Most recently i completed Rushmore, shot at the beginning of May on a road trip to Mount Rushmore and the surrounding area. Now we've likely all taken in the view of the open countryside from the passenger seat, but armed with my camera and a few hours of tape i captured a lot of scenery. It wasn't until i was back home that i realized how much i could do with the footage. Snappy editing between locales reveals a landscape of changing colour, texture and size. You can't really 'document' the trip the way you experience it, but the fun of it for me is trying to create that sensation of discovery by building up to what the audience expects to see. On the rushmore trip it was timelapsing the landscape to physically contrast the change on the drive down. In Vegas it was a buildup to a night landing showing the glowing strip from the seat of the plane. In California it was a series of long steady zoom outs from the beach, hollywood blvd, and amusement parks to reveal the energy and life of the locales. Like all my projects, seeing people react to them is the best part. And when someone can get excited about the way you organize images, and in turn, relate the project to their own experience or vacation without being there, it becomes more than just pictures of the place you've been. It becomes a conversation starter, something to share and reminisce over, and perhaps more than just a still photo, encourages a more immediate emotional response.
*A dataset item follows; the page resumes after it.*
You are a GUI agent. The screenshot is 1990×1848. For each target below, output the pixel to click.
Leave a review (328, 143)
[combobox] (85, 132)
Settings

So here's hoping the trend can continue. Rushmore: The 2007 Road Trip is complete and i can't wait to share it. Of course, i'd love to see any videos or pictures that any of you have taken on your trips. Since i've used up all my money and won't be travelling for a while, it's the next best thing to being there, haha. I can't deny it though, after a month of editing this last project it's great to move on to something new.